Lignite ammonia adsorption and surface chemistry after dewatering

Ammonia (NH3) emissions from intensive cattle feedlots can be significantly reduced by the application of lignite to the bedding materials. Unfortunately, the high-water content of lignite leads to high transportation costs that preclude the use of this otherwise low-cost and efficient NH3 absorbing material. Efficient dewatering of lignite is required so that its transportation from mining sites to feedlots is economically feasible. It is important that dewatering of lignite does not decrease the NH3 capture capacity or increase potential safety hazards. This work evaluates the effects of an aerobic drying on dewatering, NH3 adsorption capacity, risk of spontaneous combustion, and the underlying surface chemistry of lignite. We found that aerobic dewatering at 200 °C decreased the lignite water content from 61.6% to 4.2% with reduced risk of spontaneous combustion, while ammonium (NH4+) and NH3 adsorption by lignite increased significantly by 65.8% and 28.8%, respectively.

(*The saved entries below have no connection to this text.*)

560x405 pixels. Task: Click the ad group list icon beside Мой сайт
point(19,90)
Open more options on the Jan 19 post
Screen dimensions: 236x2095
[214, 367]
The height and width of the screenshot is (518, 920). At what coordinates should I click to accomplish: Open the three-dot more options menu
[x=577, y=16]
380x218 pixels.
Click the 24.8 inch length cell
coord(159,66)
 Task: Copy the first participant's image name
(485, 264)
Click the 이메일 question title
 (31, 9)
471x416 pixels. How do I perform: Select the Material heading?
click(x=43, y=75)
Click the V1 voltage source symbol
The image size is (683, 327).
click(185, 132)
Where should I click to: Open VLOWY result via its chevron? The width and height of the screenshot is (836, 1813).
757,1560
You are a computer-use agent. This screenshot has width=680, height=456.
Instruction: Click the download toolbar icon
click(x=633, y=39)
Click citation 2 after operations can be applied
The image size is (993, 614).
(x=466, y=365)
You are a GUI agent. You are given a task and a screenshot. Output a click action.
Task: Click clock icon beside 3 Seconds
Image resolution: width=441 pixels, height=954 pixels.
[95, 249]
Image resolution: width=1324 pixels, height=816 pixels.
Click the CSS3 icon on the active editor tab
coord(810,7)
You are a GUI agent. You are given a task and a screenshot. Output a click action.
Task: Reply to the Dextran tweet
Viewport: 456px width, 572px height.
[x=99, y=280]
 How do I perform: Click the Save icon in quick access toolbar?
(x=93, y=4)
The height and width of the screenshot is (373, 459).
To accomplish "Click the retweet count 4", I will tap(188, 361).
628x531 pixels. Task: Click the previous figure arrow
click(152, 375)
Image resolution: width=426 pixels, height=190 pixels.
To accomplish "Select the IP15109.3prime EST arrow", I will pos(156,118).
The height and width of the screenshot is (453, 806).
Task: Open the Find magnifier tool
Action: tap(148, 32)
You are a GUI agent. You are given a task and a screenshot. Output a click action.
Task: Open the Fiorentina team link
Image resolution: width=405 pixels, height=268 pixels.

Chemical characterization indicated that these enhancements originated from partial oxidation of the dried lignite surfaces. The linear correlation between NH4+ adsorption and the concentration of oxygen-containing functional groups provides insight into the surface chemistry of NH3 adsorption, which is critically important for designing efficient lignite-based feedlot bedding materials.